After the barrier was complete we built the channel that would direct water to the natural wash. This required a very large stone that currently had set itself several yards from where we needed it. In order to move such a stone—probably weighing well over 500 lbs we used a hand winch of sorts. They had another name for it I believe, but that name escapes me now. Anyways with a massive towline wrapped around the rock and the winch itself attached via towline to a much larger rock I set to work cranking a lever on the winch back and forth while Steve strategically and skillfully placed long pry bars along it’s path to keep it from hooking on any of the boulders set in it’s path of rocky bed. Each crank, both back and forth pulled a heavy gauged wire through the winch – about an inch or two at a time.
It took some repositioning and adjusting, later moving the winch to a nearby tree, but with great effort from all of us the rock found itself situated in it’s new home. Never again will I be able to look at any rock laden trail the same. The exertion it took to move that stone—not to mention the other stones we move by hand—was well beyond my understanding until today. In the past while I thought I could fathom the difficulties of constructing the massive staircases of cobbled stones I ascend to grand peaks and places I now understand—though admitted not completely—that these are wonders of the human spirit to be beholden with gratitude.
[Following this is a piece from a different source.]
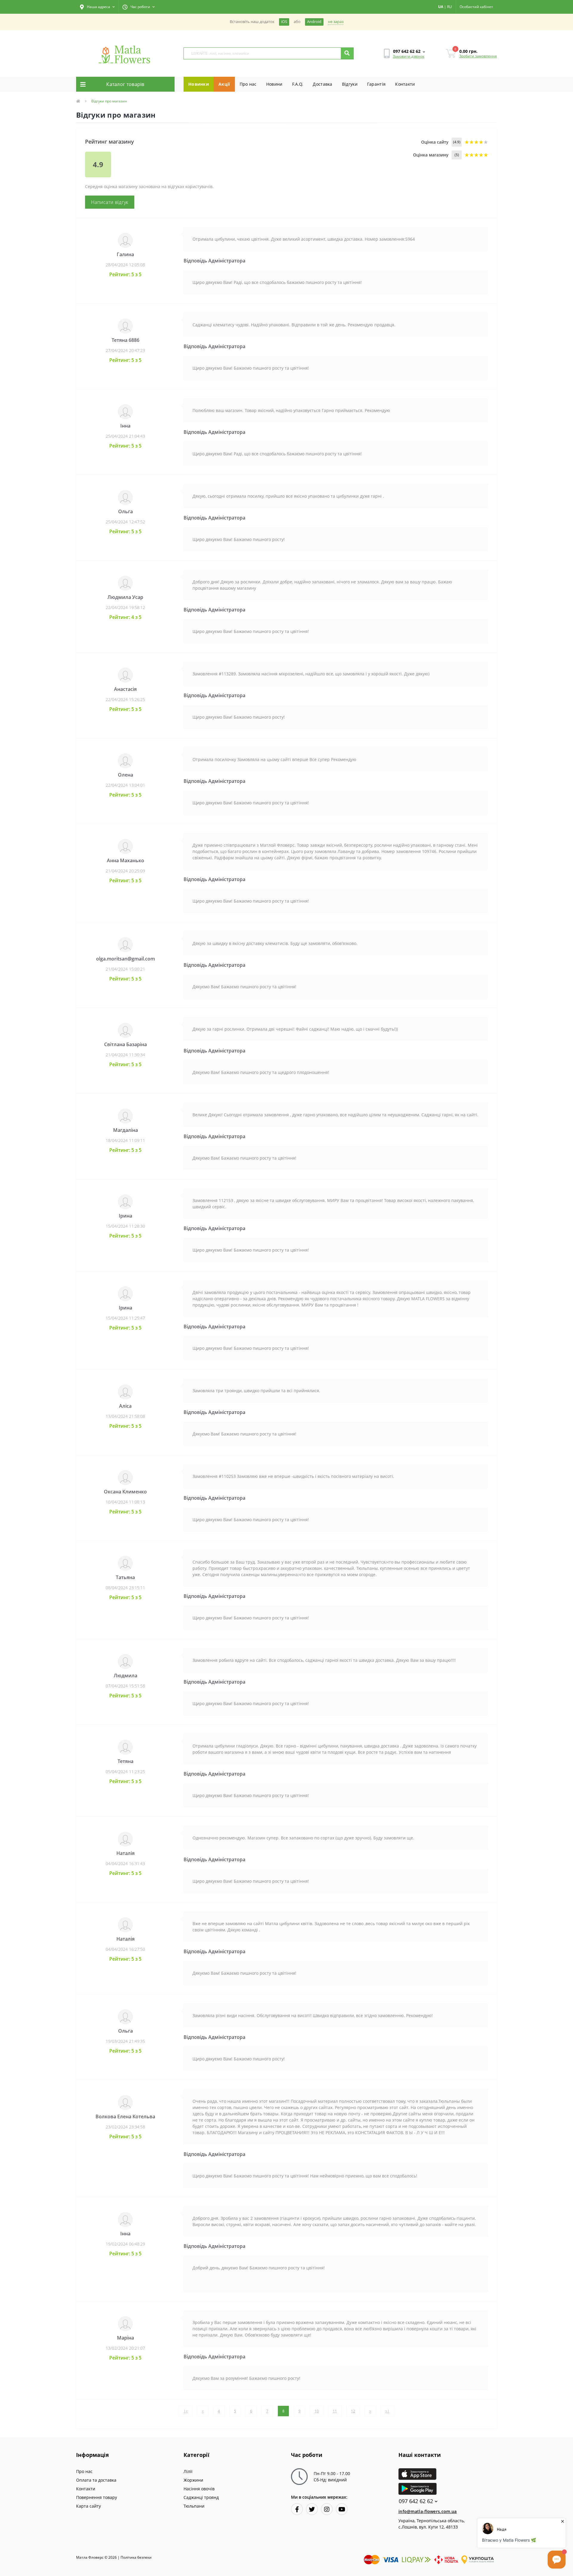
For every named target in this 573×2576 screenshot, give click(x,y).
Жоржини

I’ve always romanticized the work of trail crews and often dreamed of working on one someday. Now that I’ve gotten my feet a little wet I can honestly say I’d still like to work on a trail crew. The work is hard, but rewarding. The efforts protect and make accessible the resources while often left unacknowledged. But just knowing that you constructed something that thousands, perhaps millions will use, something that may stand for ten years or one hundred is very gratifying.